Friday, October 3, 2008

SOME OF THE INDIVIDUAL TAX BENEFITS IN THE BAILOUT BILL

I have done a quick review of the 18 page Senate Finance Committee summary of the various tax benefits tacked on to the bailout bill.

Here are the more important individual income tax changes and extensions:

Perhaps most important - for 2008 the dreaded AMT exemption amounts are increased to $46,200 for single and $69,950 for joint filers (up from the 2007 amounts), and personal credits will be allowed against AMT. Changes are also made to refundable AMT credit.

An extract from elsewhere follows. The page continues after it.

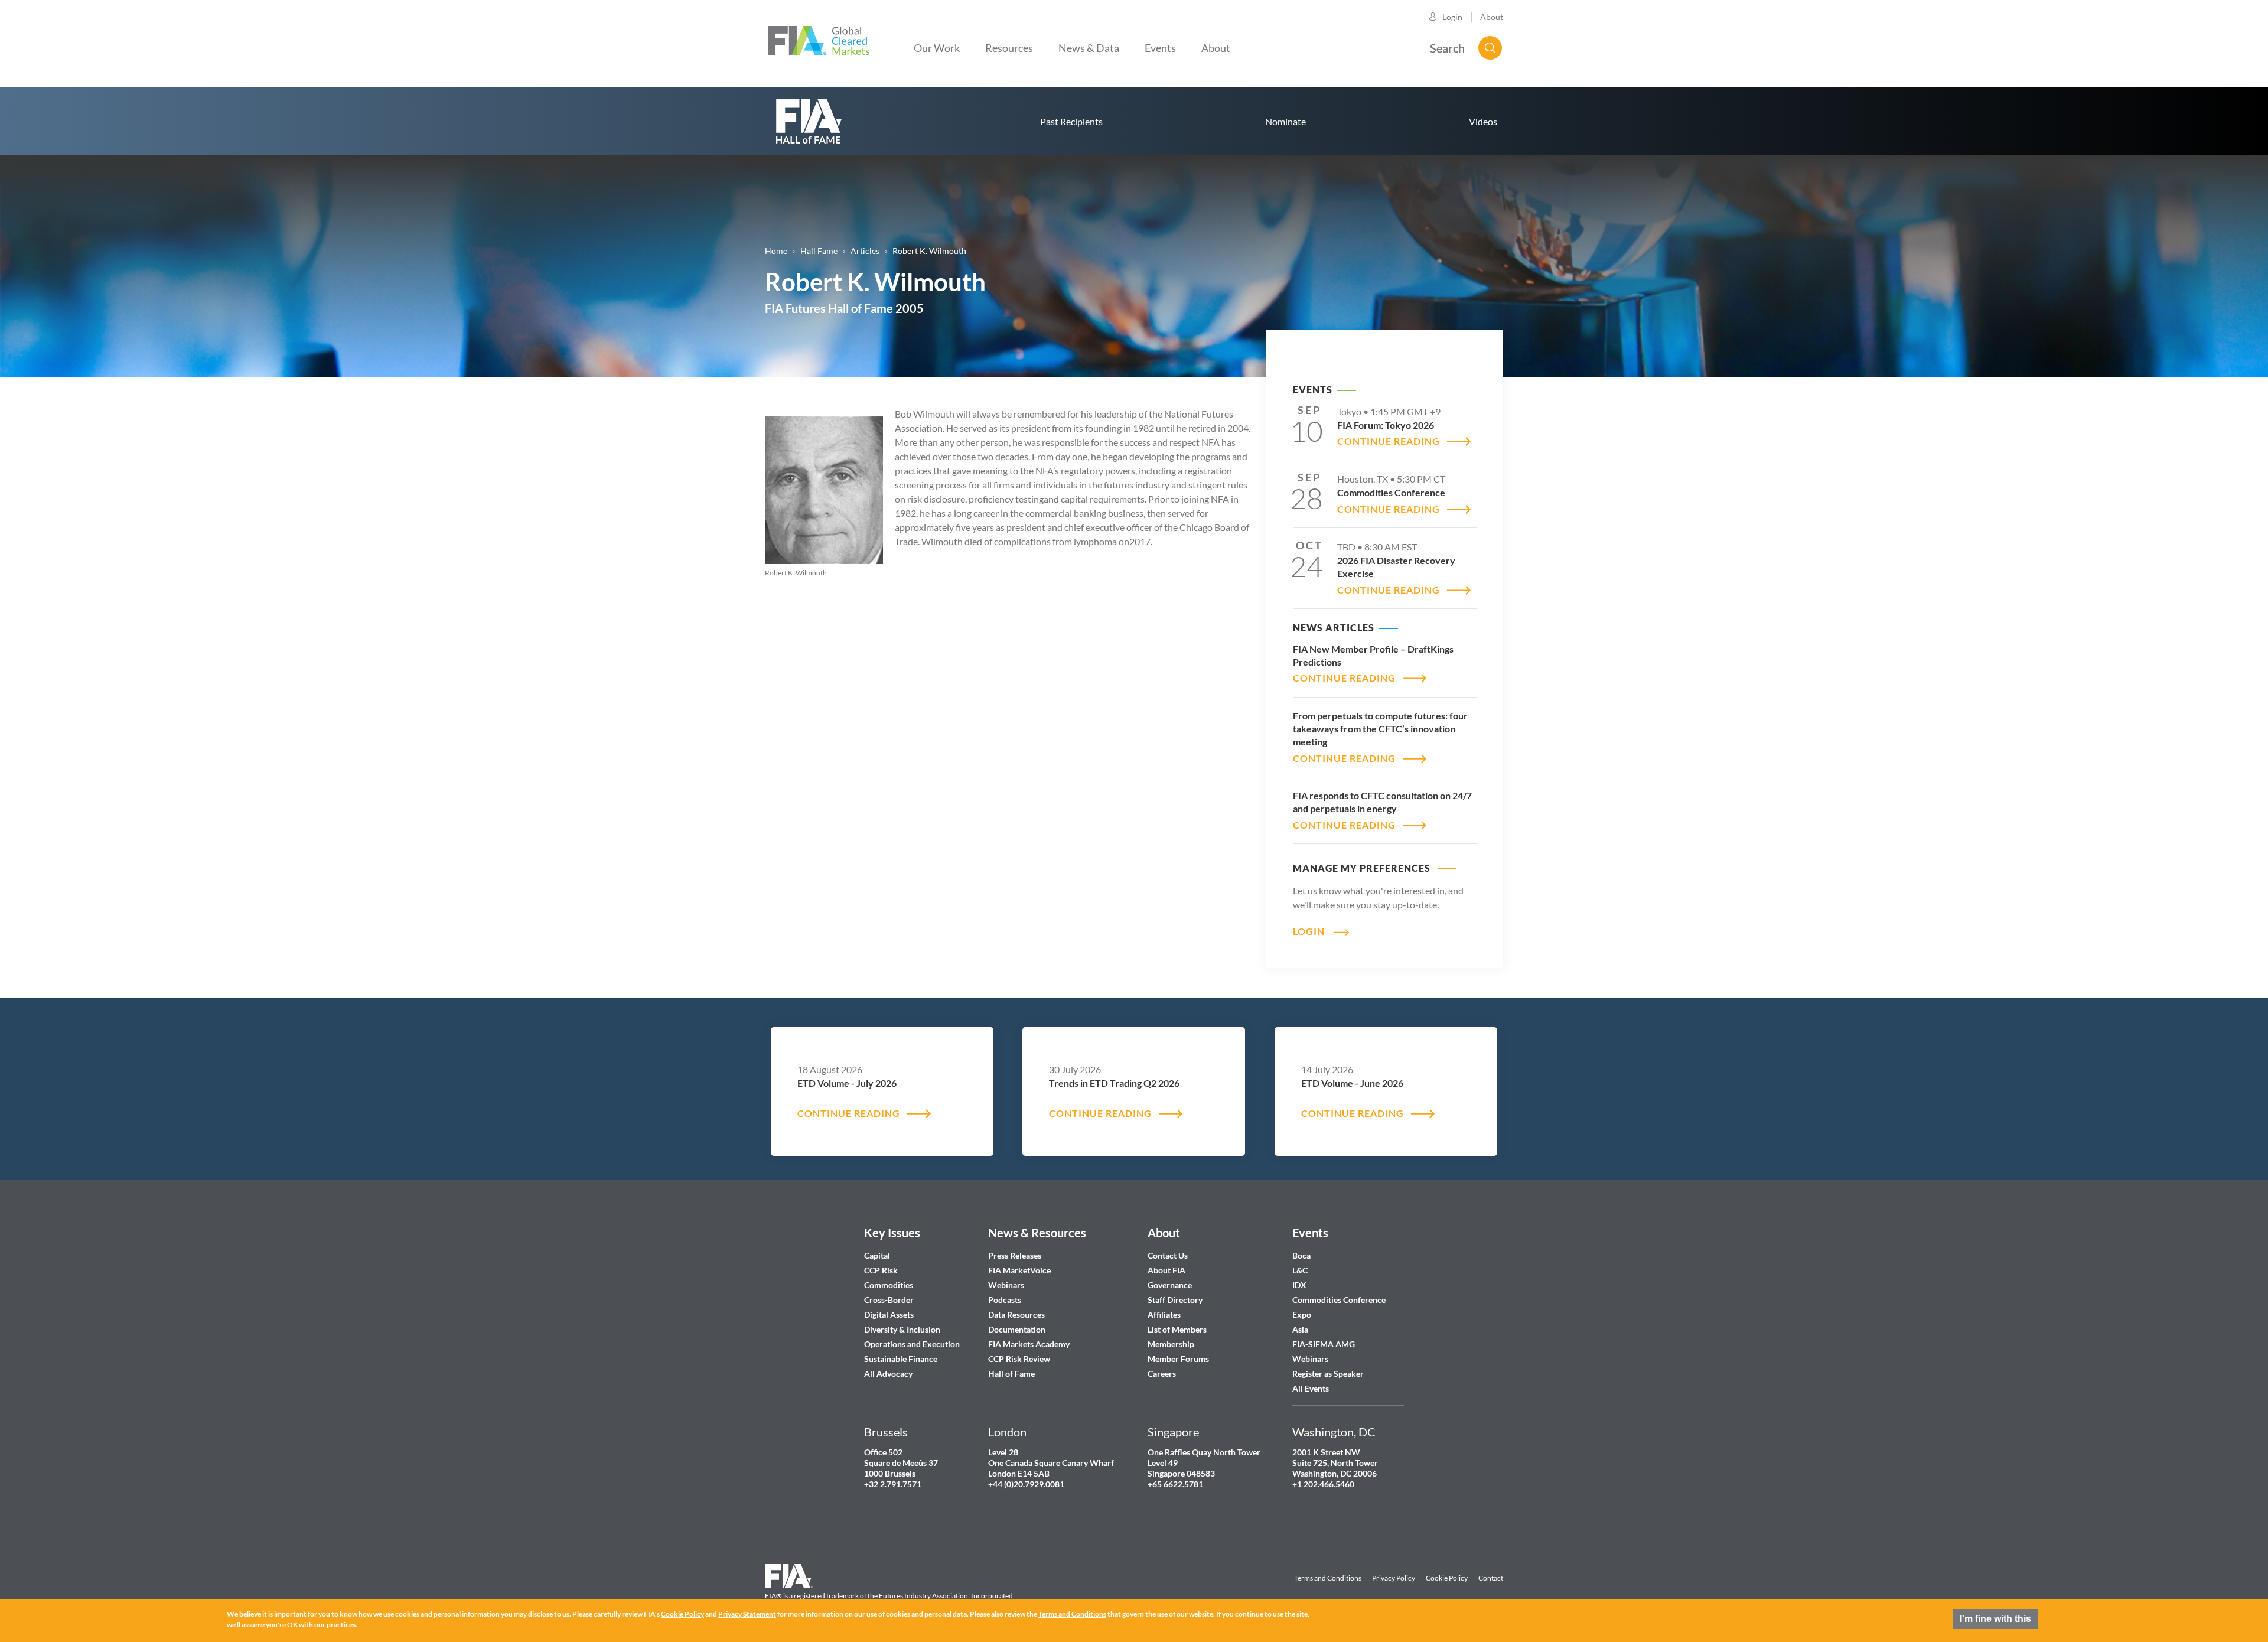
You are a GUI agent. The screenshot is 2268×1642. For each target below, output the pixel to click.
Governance (1170, 1285)
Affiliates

The following popular tax breaks have been extended through the end of 2009 –

* The option to deduct state and local sales tax instead of state and local income tax.
* The above-the-line “adjustment to income” for qualified tuition and fees.
* The above-the-line “adjustment to Income” for up to $250 in educator expenses.
* The additional Standard Deduction of $500 for single and $1,000 for joint filers for real estate taxes paid.
* The ability to make tax-free transfers directly from an IRA to a qualified charity.

The earnings threshold for the refundable Child Tax Credit for 2008 is lowered from $12,050 to $8.500.

In addition there are a multitude of special tax benefits related to those living or working in disaster areas.

I will provide a more detailed analysis of the tax provisions that affect 1040 (and 1040A) filers when I get a chance.